WORK REQUIRED ::
Show every line of the material that follows in which the word "flights" occurs.

RECORDS FOR THE EXERCISE ::
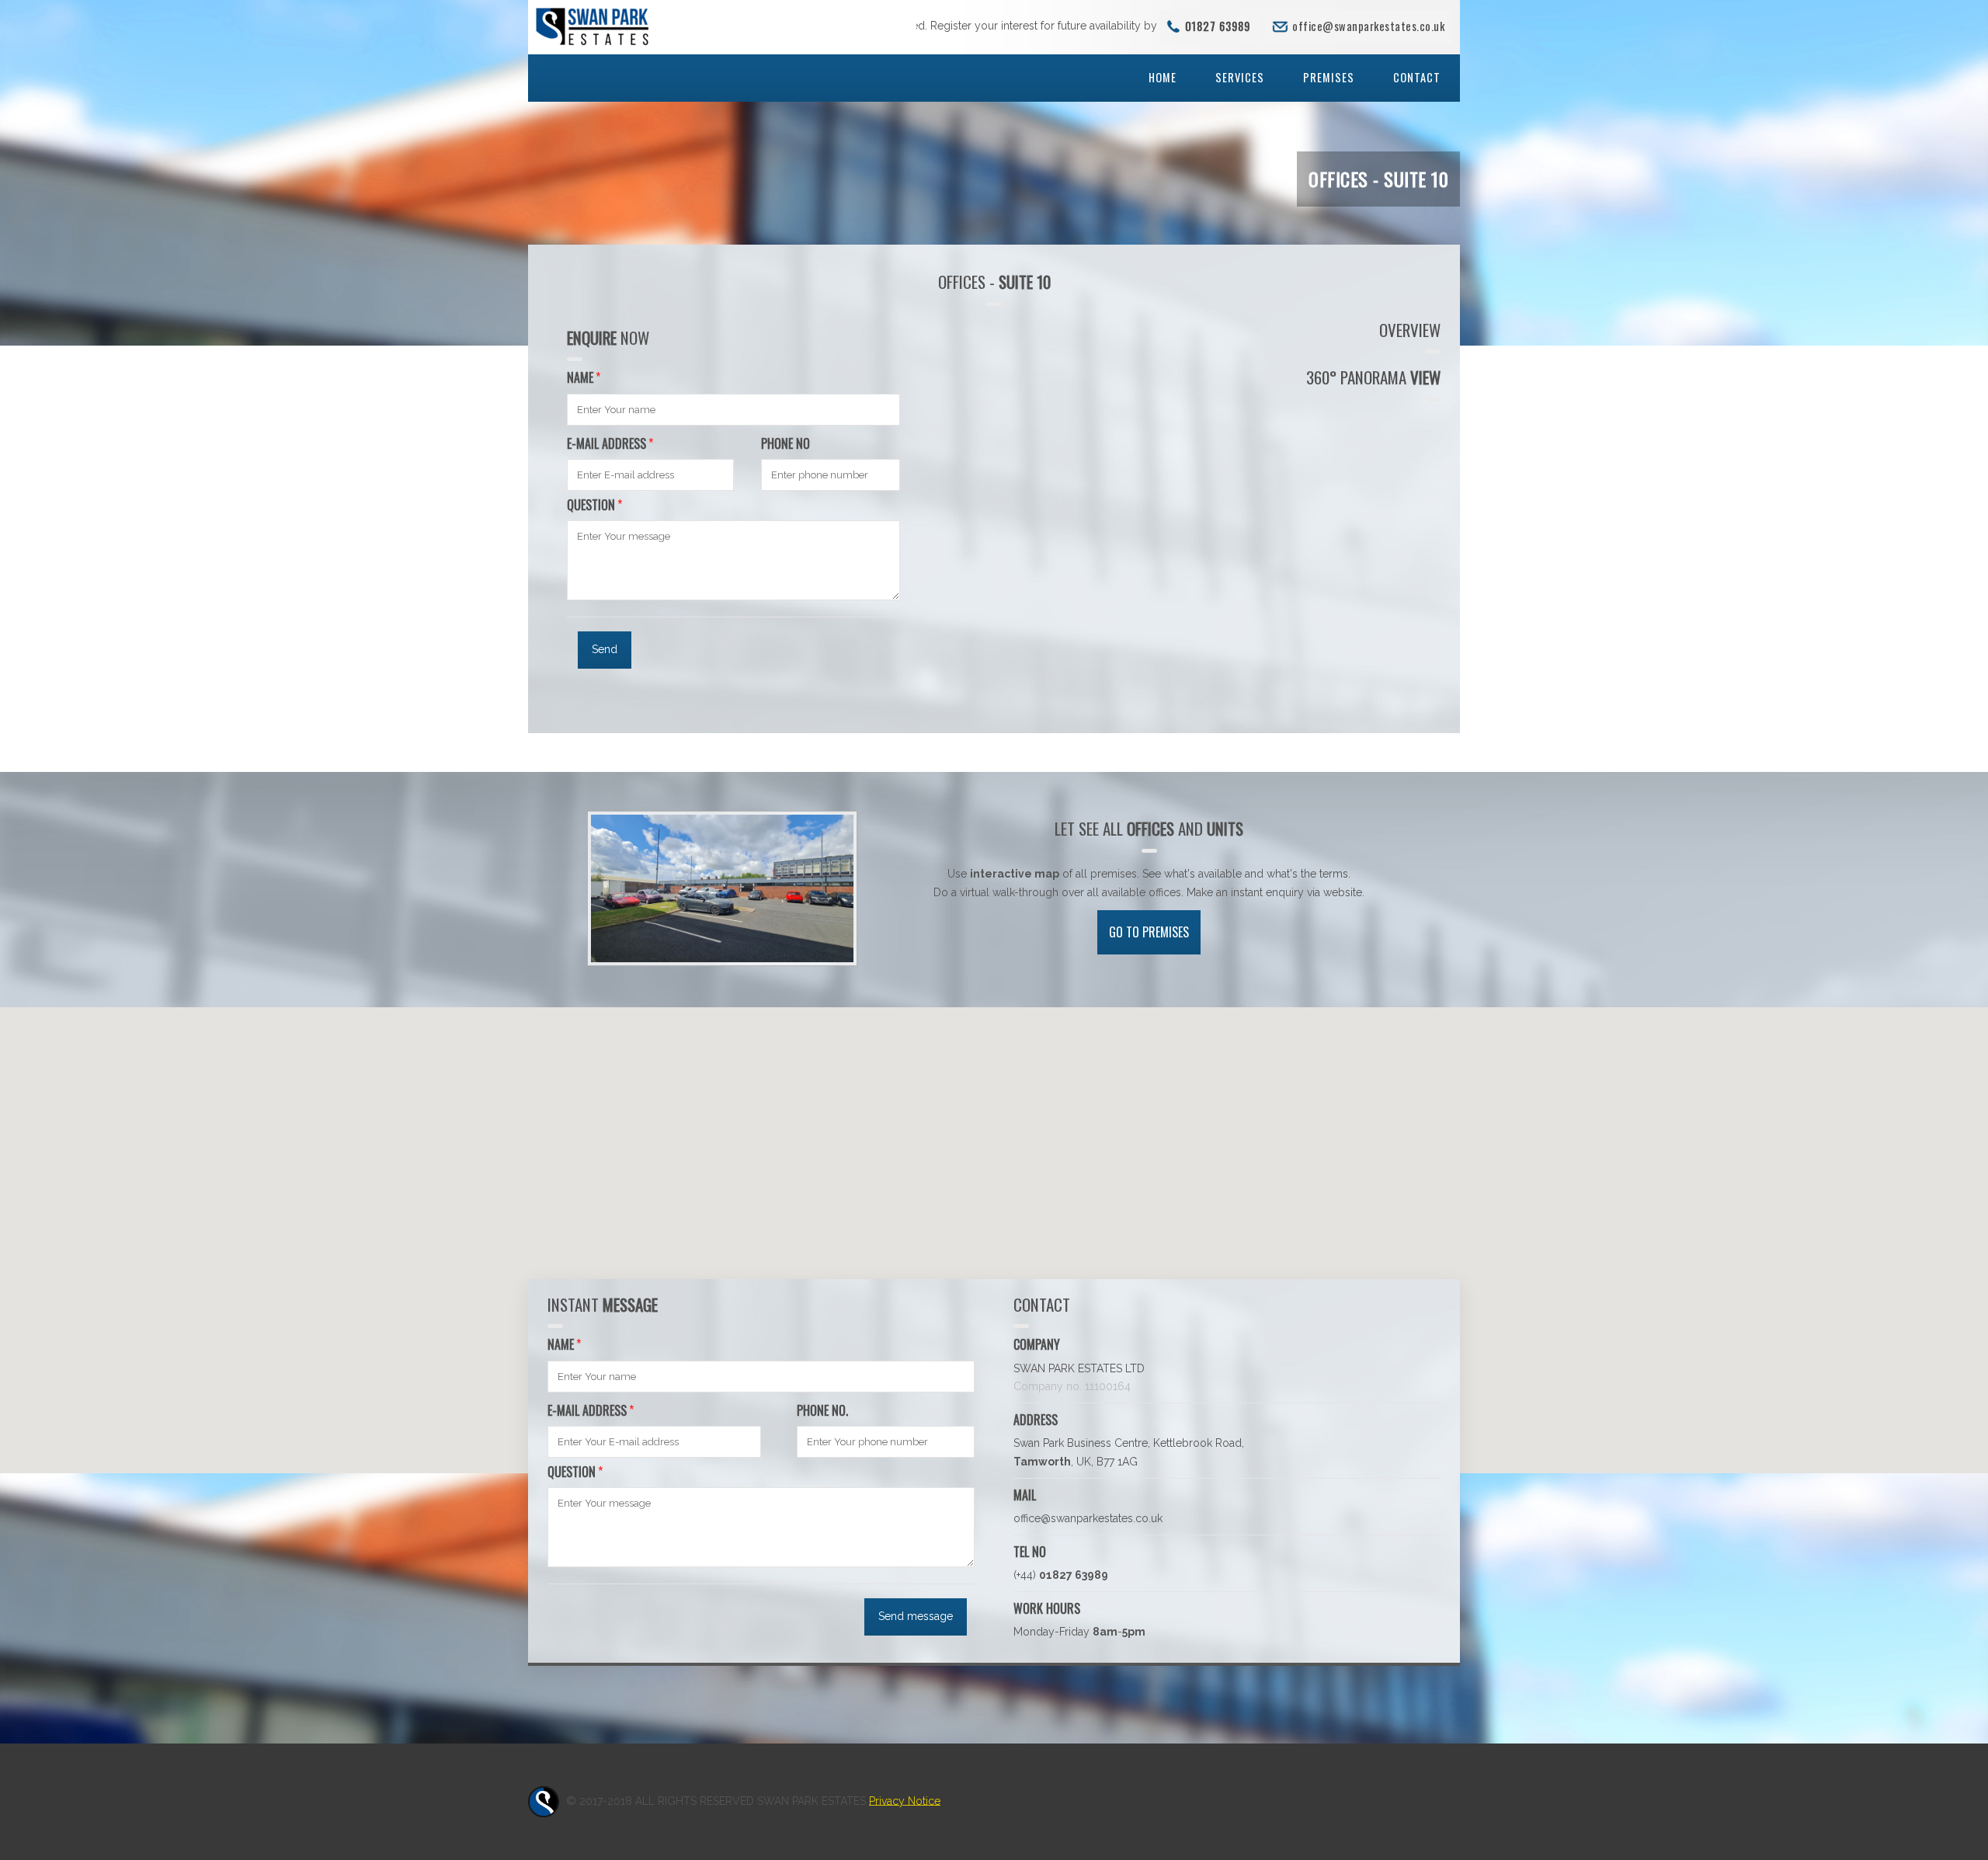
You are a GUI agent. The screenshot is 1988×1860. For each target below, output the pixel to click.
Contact (1417, 77)
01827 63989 (1217, 26)
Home (1162, 77)
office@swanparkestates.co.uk (1368, 26)
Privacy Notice (904, 1800)
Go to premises (1149, 932)
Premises (1328, 77)
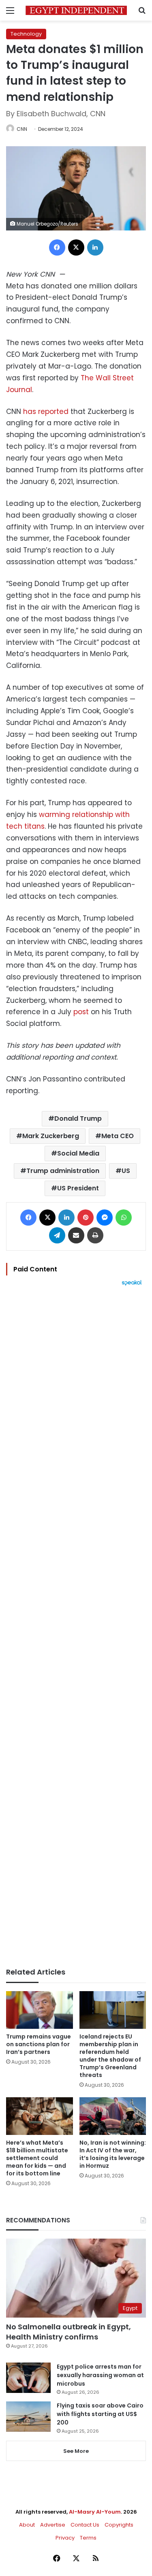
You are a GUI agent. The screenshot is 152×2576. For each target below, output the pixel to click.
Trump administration (62, 1170)
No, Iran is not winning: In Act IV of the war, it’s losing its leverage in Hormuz (112, 2154)
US (126, 1170)
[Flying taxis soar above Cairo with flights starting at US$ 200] (28, 2416)
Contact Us (85, 2525)
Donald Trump (78, 1118)
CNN (22, 129)
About (27, 2525)
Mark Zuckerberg (50, 1136)
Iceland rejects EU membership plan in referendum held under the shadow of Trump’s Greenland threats (110, 2055)
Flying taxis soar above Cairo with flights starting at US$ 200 (100, 2414)
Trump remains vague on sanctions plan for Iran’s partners (38, 2044)
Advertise (52, 2525)
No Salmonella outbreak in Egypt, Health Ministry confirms (68, 2332)
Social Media (78, 1153)
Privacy (65, 2538)
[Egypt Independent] (76, 10)
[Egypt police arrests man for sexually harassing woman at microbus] (28, 2378)
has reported (46, 411)
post (81, 1012)
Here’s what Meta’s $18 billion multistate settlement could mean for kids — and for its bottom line (37, 2158)
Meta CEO (117, 1136)
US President (78, 1188)
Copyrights (119, 2525)
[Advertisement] (76, 1627)
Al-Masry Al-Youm (95, 2512)
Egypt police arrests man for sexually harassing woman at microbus (100, 2375)
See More (76, 2451)
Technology (26, 34)
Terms (88, 2538)
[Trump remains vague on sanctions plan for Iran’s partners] (39, 2010)
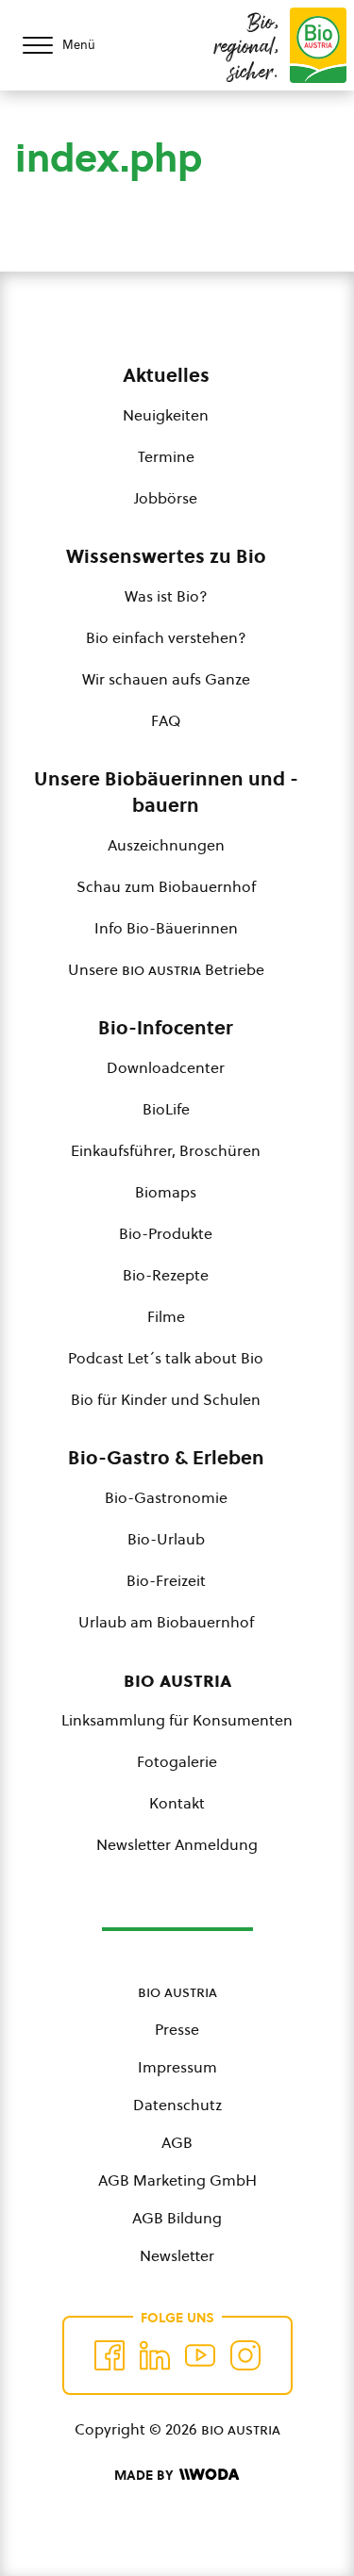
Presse (177, 2029)
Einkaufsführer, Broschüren (166, 1150)
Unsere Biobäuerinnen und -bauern (166, 792)
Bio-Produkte (165, 1233)
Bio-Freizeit (166, 1580)
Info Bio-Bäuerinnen (166, 927)
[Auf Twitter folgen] (154, 2355)
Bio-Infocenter (165, 1028)
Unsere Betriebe (166, 969)
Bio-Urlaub (166, 1538)
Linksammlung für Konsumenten (177, 1719)
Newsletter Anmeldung (177, 1844)
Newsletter (177, 2255)
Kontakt (177, 1802)
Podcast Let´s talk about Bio (165, 1357)
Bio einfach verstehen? (166, 637)
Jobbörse (165, 497)
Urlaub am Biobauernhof (166, 1621)
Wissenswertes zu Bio (166, 556)
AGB (177, 2142)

WRITTEN SOLUTION ::
[Flying taxis soar above Cairo with flights starting at US$ 200] (28, 2416)
Flying taxis soar above Cairo with flights starting at US$ 200 (100, 2414)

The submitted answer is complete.